Voetbalanecdoten

Torten Goetinck

Precies 50 jaar geleden verscheen bij uitgeverij Snoeck-Ducaju en zonen te Gent een lijvig boek van de hand van een van de grootste Heistse sportmannen: Torten Goetinck.

Wij laten U graag de sfeer opsnuiven van de voetbalcompetitie tijdens de eerste helft van deze eeuw.

Daarom drukken wij in aangepast Nederlands alvast het eerste hoofdstuk af van dit levensverhaal.

Met een bal in de wieg gelegd. Er wordt nogal eens gezegd dat men voetballer geboren wordt. Ik geloof dat dit met mij het geval geweest is. Van mijn prilste jeugd af, heb ik van voetbal gedroomd en voetbal gespeeld. Later heb ik heel Europa afgereisd en ook Zuid-Amerika aangedaan. Bijna een halve eeuw heb ik mij met voetbalsport bezig gehouden.

Of ik niets anders te doen had? Toch wel, maar door voetbal ben ik een welstellende burger geworden, iets wat mijn ouders nooit hadden durven denken, zodanig waren ze, gelijk alle ouders van dien tijd, tegen dit brutaal en wild spel gekeerd!

Ik was een jongen voor wie sport en spel de meeste aantrekkingskracht hadden.

Voetbal, lopen, zwemmen, schaatsen, turnen, ik ben zelfs renner geweest: als het maar in open lucht was, bekoorde het me steeds terwijl ik altijd een pover figuur gemaakt heb in biljarten, schaakspel of kaarten. Alleen in de bridge kan ik een klein beetje mee.

Heeft de voetbal mij welstellend gemaakt, het zwemmen is me nuttig geweest. Eens heb ik een badgast het leven gered in zee. Een andere maal, gedurende een reis naar Zweden met het nationaal elftal, heb ik de speler Brichaut van Standard Luik uit een zwemkom gehaald, waarin hij aan het verdrinken was.

Ik was, zoals men in de volkstaal zegt, een “speelvogel” en ook een kleine deugniet.

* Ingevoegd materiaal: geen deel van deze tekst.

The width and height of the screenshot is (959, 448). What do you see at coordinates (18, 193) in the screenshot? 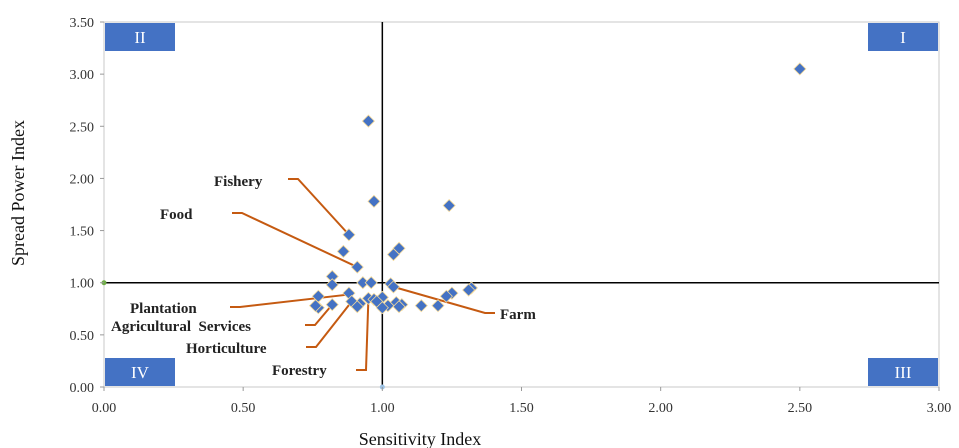
I see `y-axis-title: Spread Power Index` at bounding box center [18, 193].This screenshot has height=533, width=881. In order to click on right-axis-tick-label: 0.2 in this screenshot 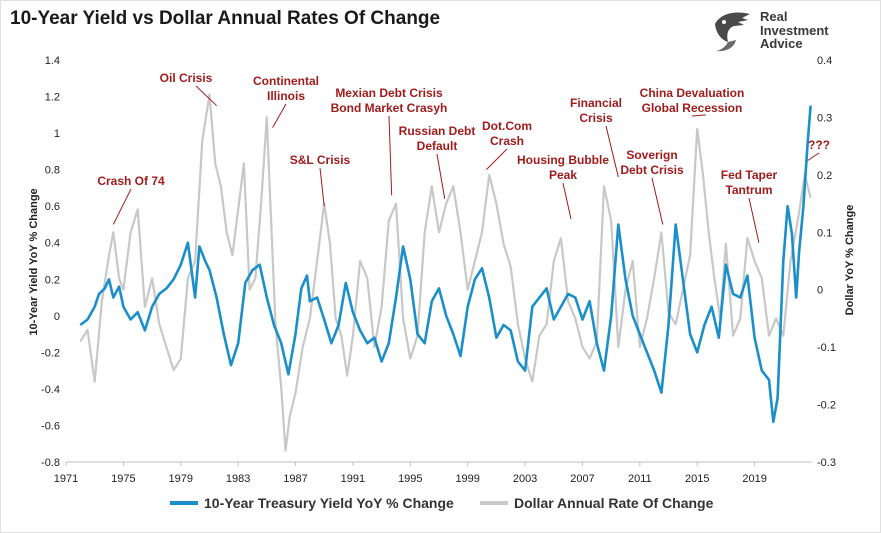, I will do `click(824, 176)`.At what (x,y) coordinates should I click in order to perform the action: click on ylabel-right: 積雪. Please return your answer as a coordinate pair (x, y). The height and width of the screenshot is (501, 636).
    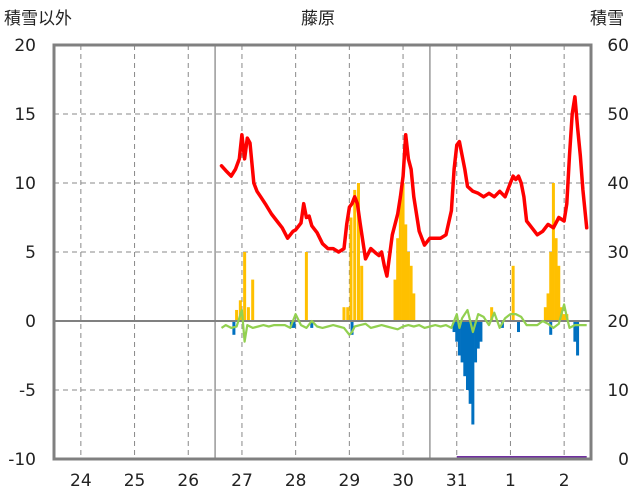
    Looking at the image, I should click on (607, 19).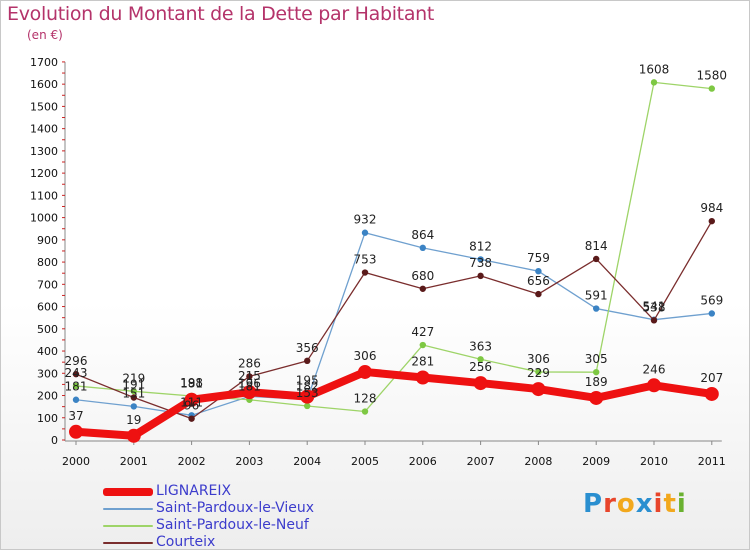 This screenshot has width=750, height=551. I want to click on data-label: 196, so click(250, 383).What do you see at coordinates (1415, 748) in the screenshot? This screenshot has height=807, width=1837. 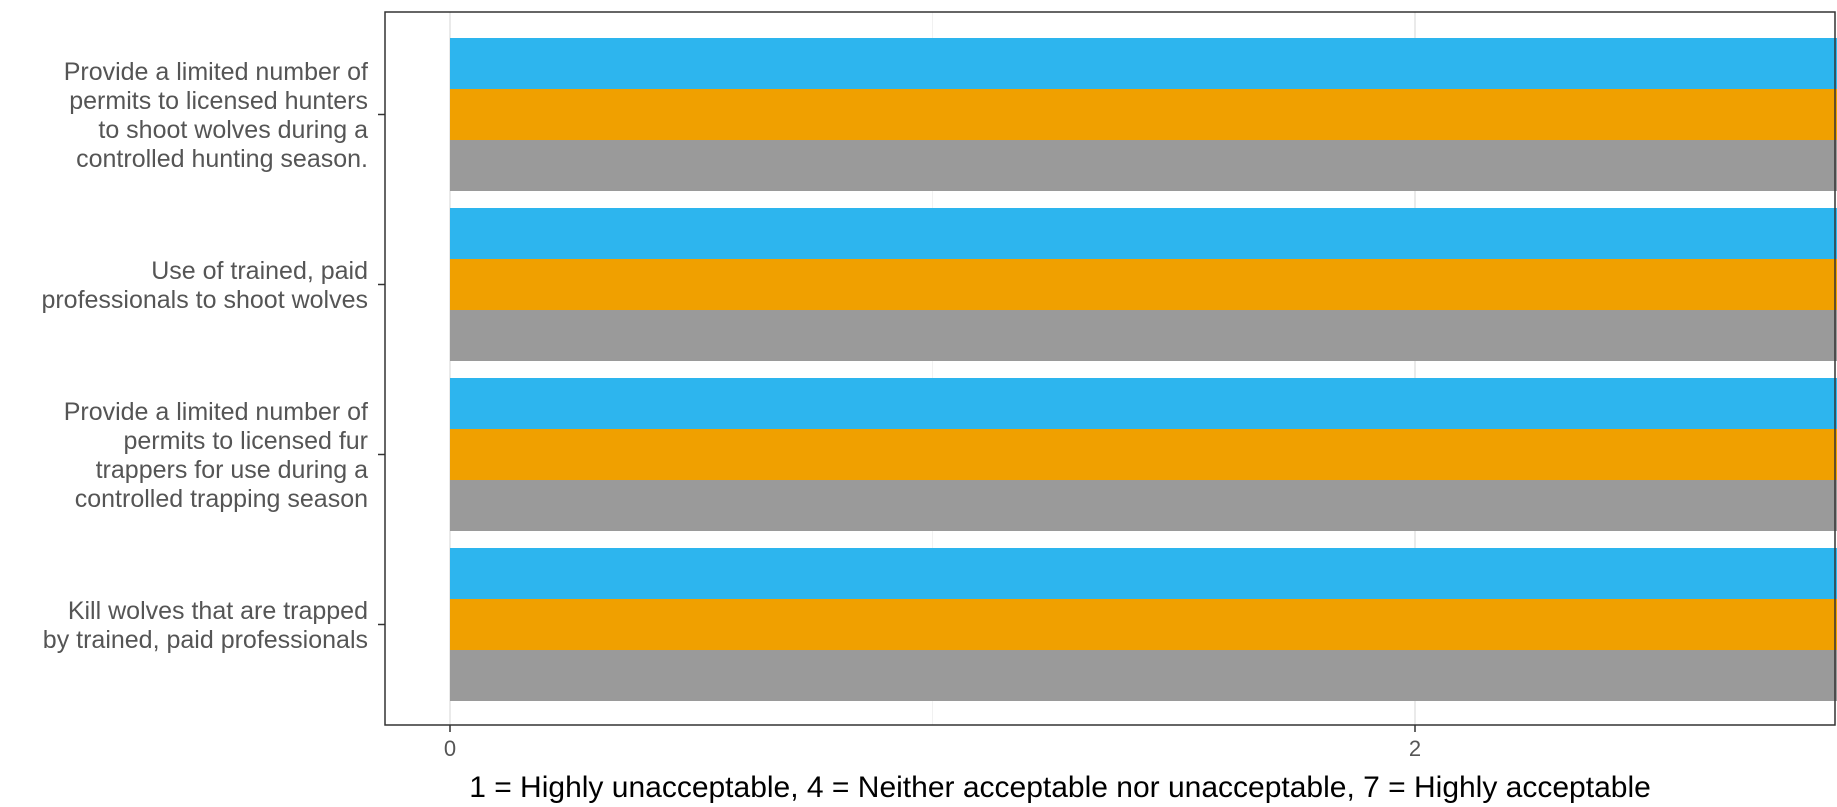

torten goetinckAls ik “De Witte” van Ernest Claes las, moest ik soms lachen gelijk een paptaartje, want de streken van de Witte waren alleen van hem niet uitgevonden. Ik was liefhebber van gelijk welke waaghalzerij, en bijvoorbeeld een as in het roven van vogels, bijzonder van de spreeuwen die hun nest maken in de schouwen der villa’s.

Met een ladder op de schouder liep ik het ene dak na het andere af. Zwart als een moorjong ging ik met de jonge vogels naar huis, en dan kwamen de eigenaars van die villa’s reklameren en vragen wat ik op hun daken verloren had. Mijn moeder zei voor de zoveelste maal dat ik de nagel van haar doodkist was en dat ik haar ging het water doen “broên”.

Was ik een deugniet, toch was ik geen slechte jongen want gelukkig had ik een zeer strenge vader. Ik heb, naar ik me herinner, maar één iets onrechtvaardigs gedaan.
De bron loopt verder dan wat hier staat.